AIG has not even been accused of any crimes.
Words mean things, and you should be aware that YOUR credibility, on these threads, depends on using words with some degree of care.
Yes, some people at AIG did some dumb things -— but again, the financial melt down was caused by sub-prime mortgages, sub-prime mortgages were pretty much INVENTED by Democrats.
The AIG problem was created by Credit Default Swaps on bad mortgages.
Credit Default Swaps, which would not be possible, had not the Democrats INVENTED, and REQUIRED the sub prime mortgages, in the first place!
Origination.
This mess was started at mortgage origination!
The melt down and the sub-prime was a result of Carter, Clinton.

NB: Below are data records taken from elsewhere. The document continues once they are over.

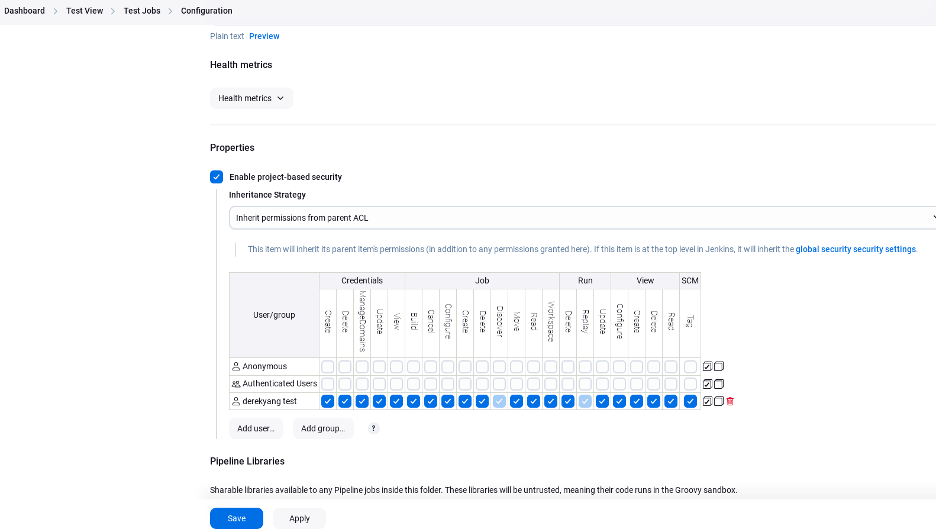Image resolution: width=936 pixels, height=529 pixels.
Task: Uncheck SCM Tag permission for derekyang test
Action: (690, 401)
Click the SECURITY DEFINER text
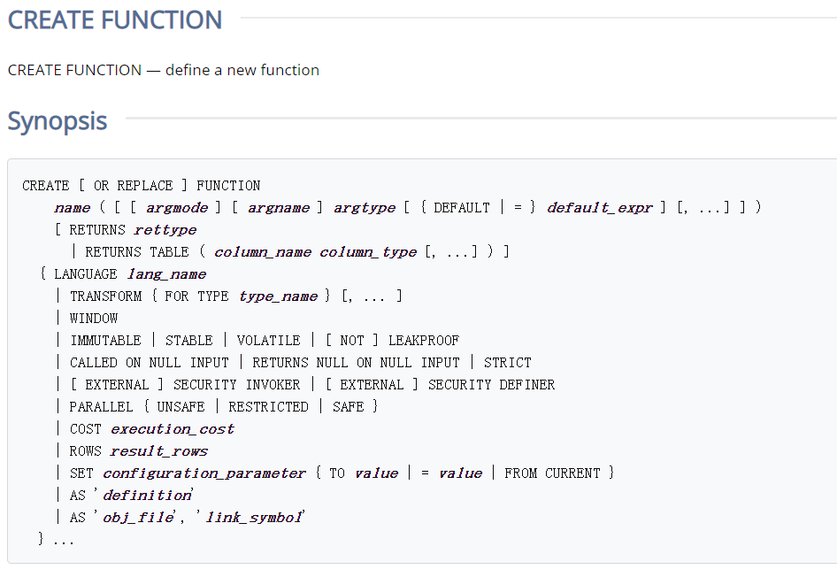 pyautogui.click(x=491, y=385)
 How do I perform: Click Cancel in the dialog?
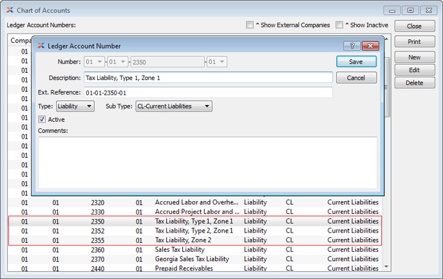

Lesser Bush, Todd, Kennedy, Frank and all of those told the banks to issue loans to those who couldn’t afford them.
It seems to me if you are an insurance business, you have a keen understanding of the need to maintain reserves against losses. In this context, one could reserve by making bets on both sides, so to speak. It would take staggering incompetence to make all your bets on one side.
There is a point at which the assertion of incompetence begins to lose credibility against the smell of fraud. Beyond the one-sided bets are all sorts of accounting mechanisms that concealed real losses from investors for years. These accounting mechanisms are also part and parcel of the fraud. The slow deterioration of business conditions does not cause a stock to fall from $50/share to $0.33/share in less than a year. What causes drops like that is that people discover a truth that has been concealed: the financial condition of AIG was not as previously portrayed.
It the great mistake of most who labor toward a Free Republic to confuse stupidity with evil. Wall Street is rotten to the core, though the rot starts at the head: the Federal Reserve and its ongoing manipulation of the markets.
I should add that your assumption that AIG’s problems are rooted in bad mortages is not correct; the most significant problems came from “super senior multi-sector” CDSs. Indeed, on February 11, 2008, AIG said in an 8-K filing to the Securities and Exchange Commission that PriceWaterhouseCoopers, its independent auditor, has determined that the company had a “material weakness” in its internal controls over financial reporting relating to how it estimates the fair value of the super senior credit default swap portfolio of AIG Financial Products Corp. This group of CDSs, I think, brought about the rescue by September 2008.